Pixel coordinate grounding data:
--

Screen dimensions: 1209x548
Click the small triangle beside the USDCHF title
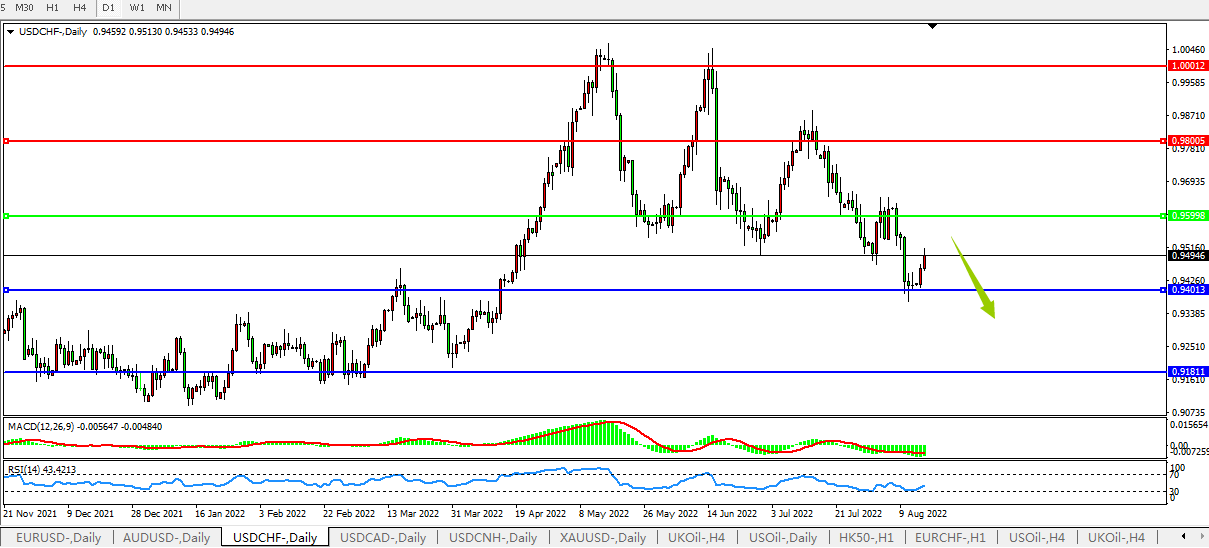(x=10, y=32)
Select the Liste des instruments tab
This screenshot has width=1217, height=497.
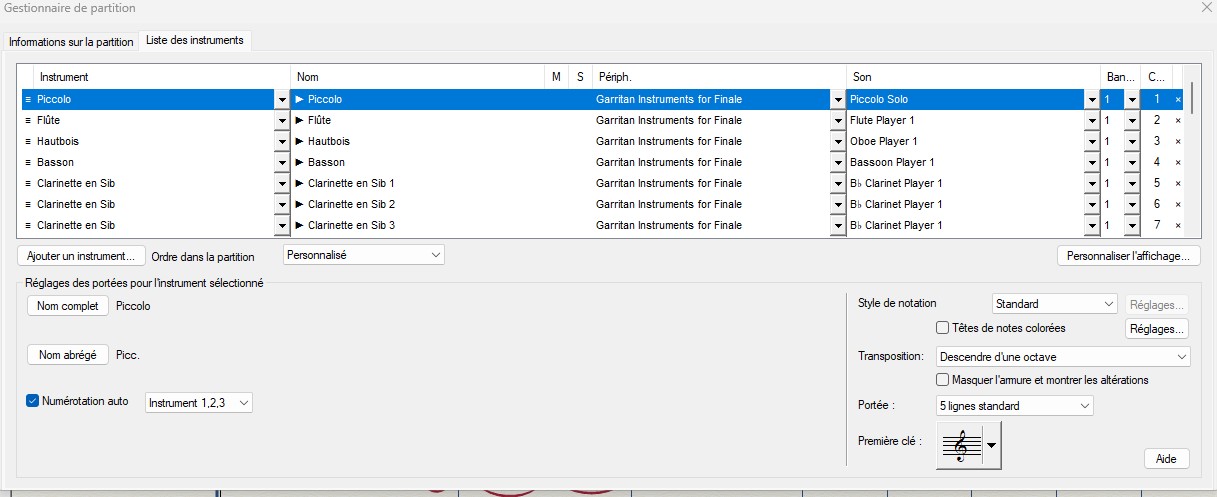click(194, 41)
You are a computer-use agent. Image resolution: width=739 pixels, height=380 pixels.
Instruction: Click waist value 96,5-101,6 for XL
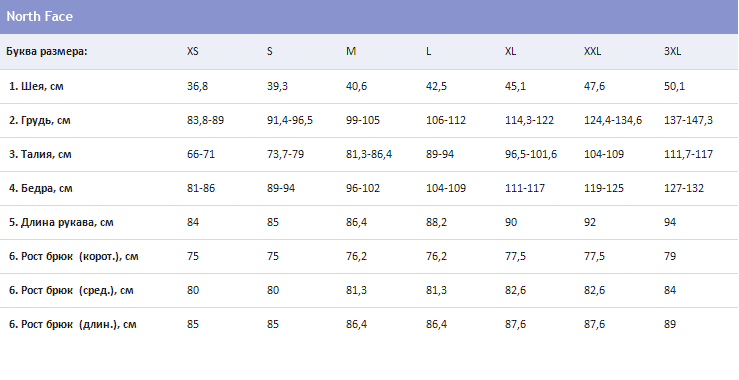[x=531, y=154]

--

Task item —
Output the data exactly, pictures omitted.

Task solution —
Screen dimensions: 1209x548
Click the small triangle beside the USDCHF title
(x=10, y=32)
Select the Liste des instruments tab
This screenshot has width=1217, height=497.
click(194, 41)
You are a computer-use agent. Image resolution: width=739 pixels, height=380 pixels.
Instruction: Click waist value 96,5-101,6 for XL
[x=531, y=154]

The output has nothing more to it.